| What is required |
Please return every record exactly, with no pictures included.

Supplied records START

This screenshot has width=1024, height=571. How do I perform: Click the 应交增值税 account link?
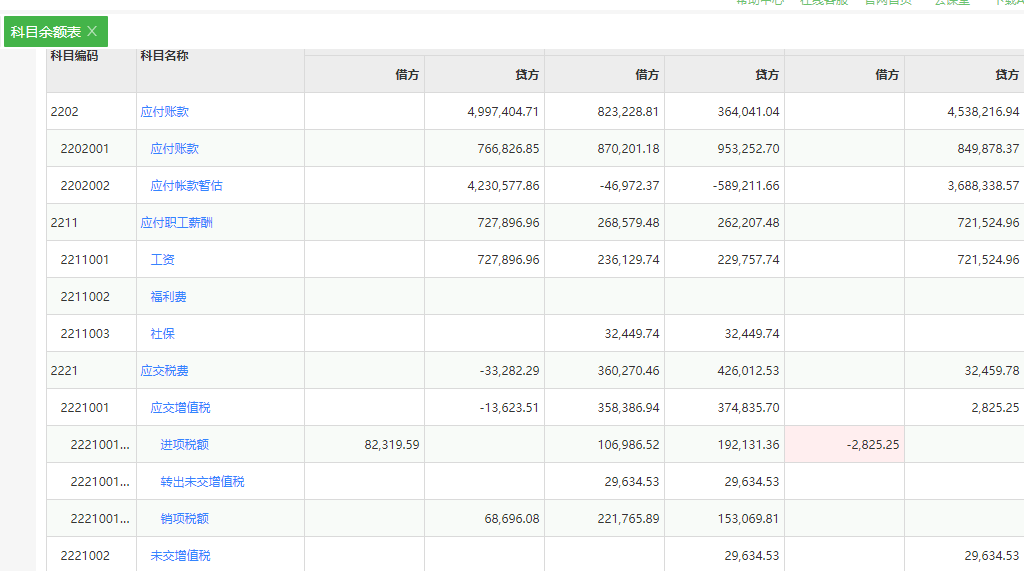(x=180, y=408)
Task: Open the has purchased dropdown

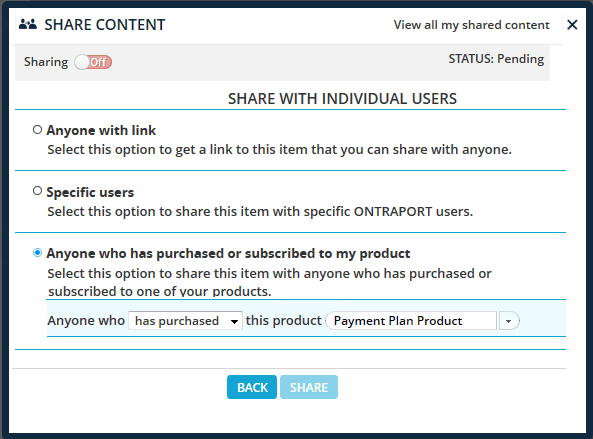Action: click(x=185, y=321)
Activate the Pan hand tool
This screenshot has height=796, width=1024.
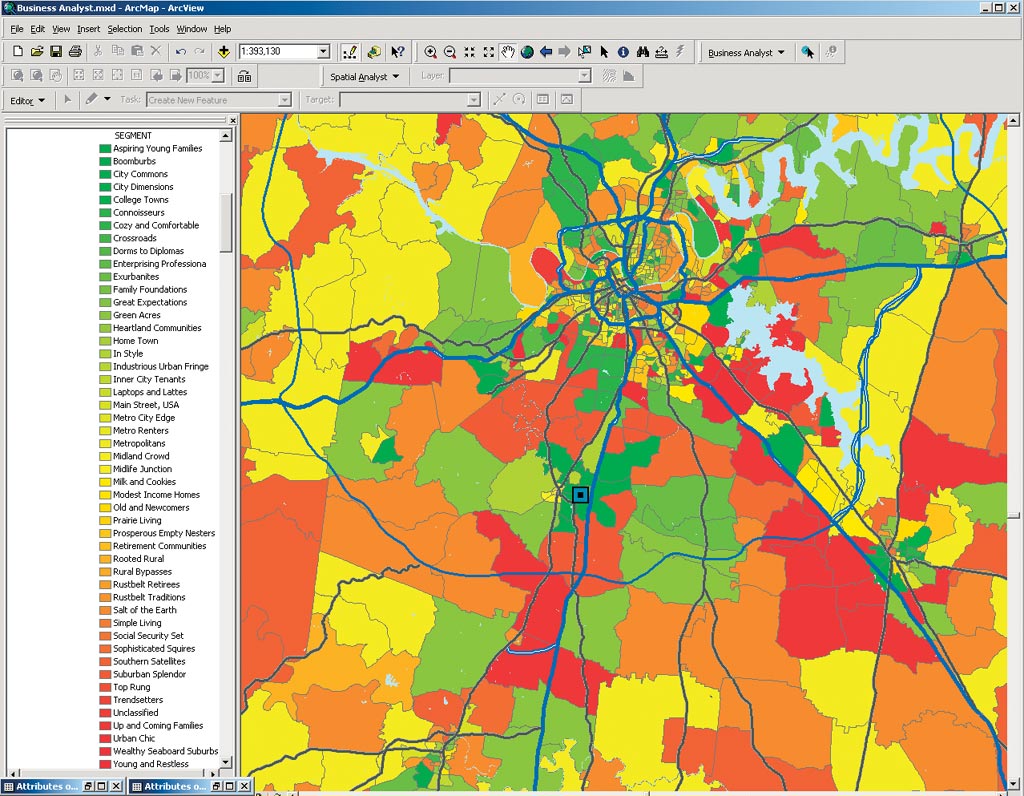tap(508, 52)
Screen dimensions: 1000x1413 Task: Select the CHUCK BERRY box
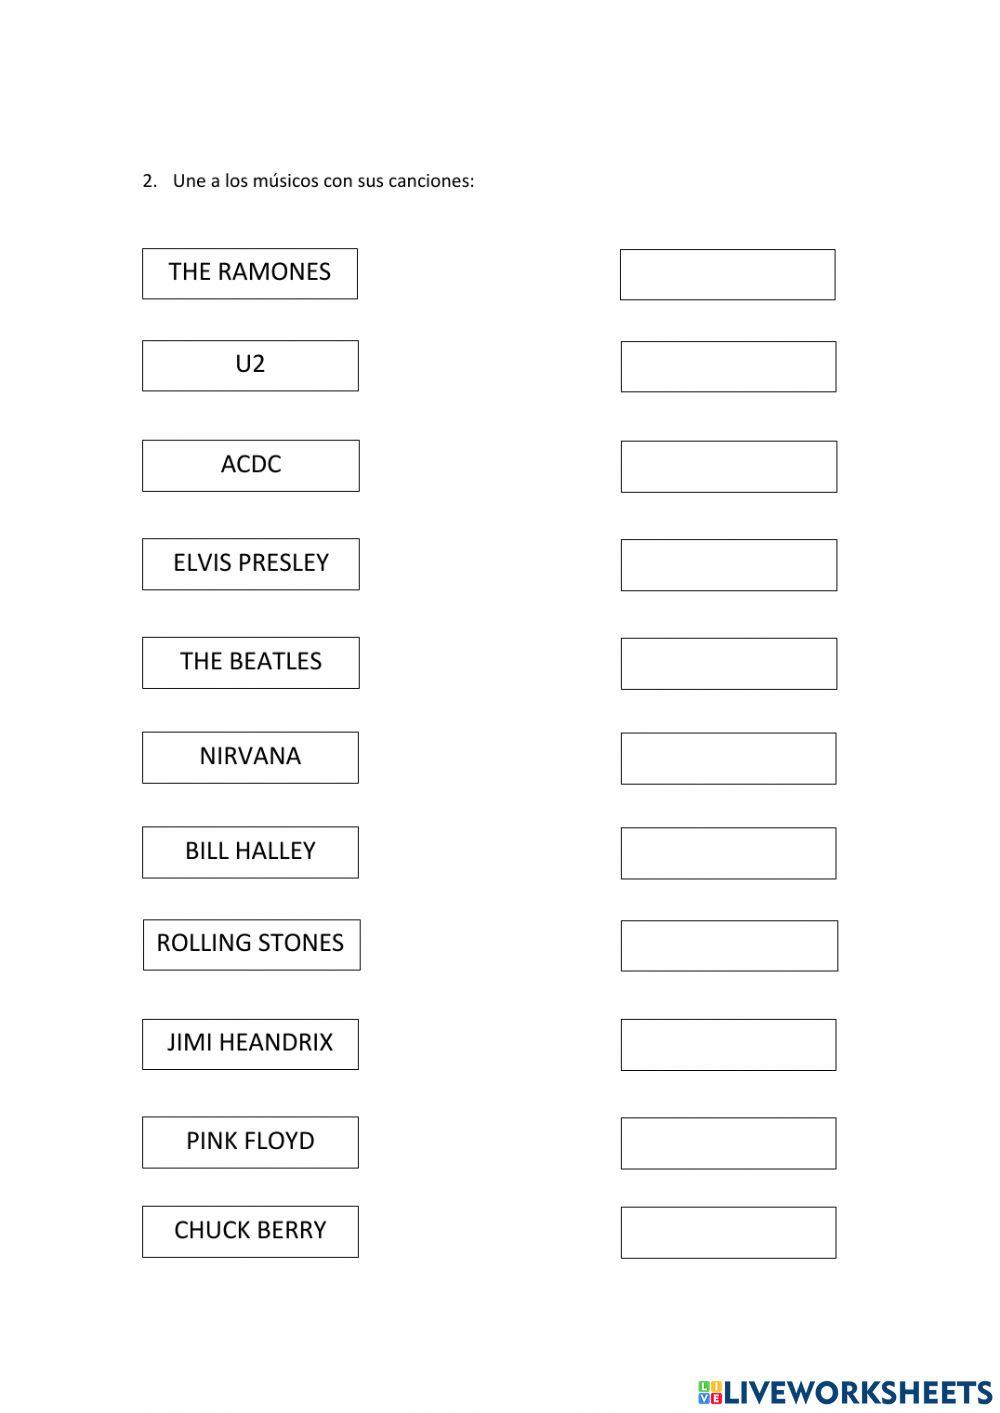(250, 1231)
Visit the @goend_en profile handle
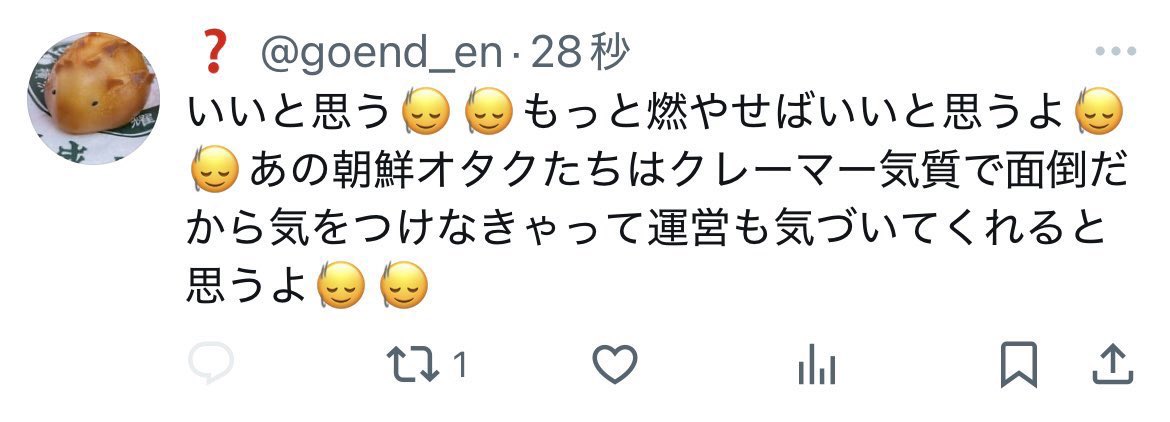 point(381,55)
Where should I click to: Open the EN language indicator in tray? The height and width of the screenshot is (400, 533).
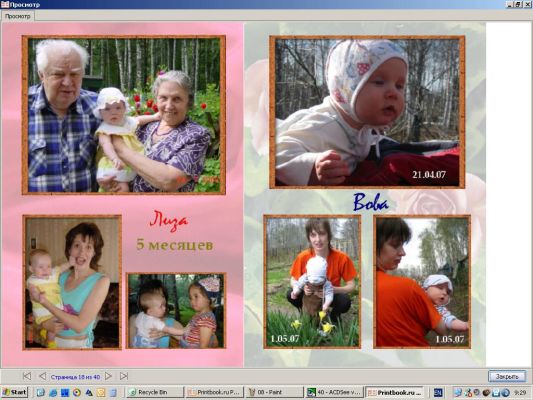click(x=438, y=393)
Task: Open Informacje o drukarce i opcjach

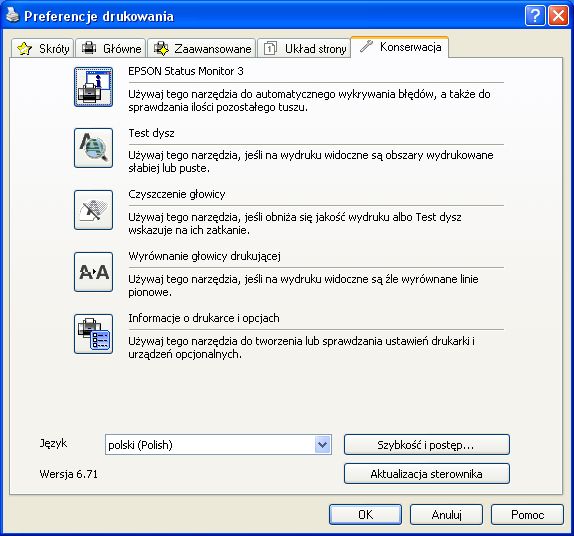Action: [93, 334]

Supplied records END

| Response below |
This screenshot has width=1024, height=571. How do I perform: Click the 应交增值税 account link?
(x=180, y=408)
Task: Open the has purchased dropdown

Action: click(x=185, y=321)
Activate the Pan hand tool
This screenshot has height=796, width=1024.
tap(508, 52)
Screen dimensions: 1000x1413 Task: Select the CHUCK BERRY box
(250, 1231)
Visit the @goend_en profile handle
 point(381,55)
Where should I click to: Open the EN language indicator in tray? The height and width of the screenshot is (400, 533).
click(x=438, y=393)
Task: Open Informacje o drukarce i opcjach

Action: [93, 334]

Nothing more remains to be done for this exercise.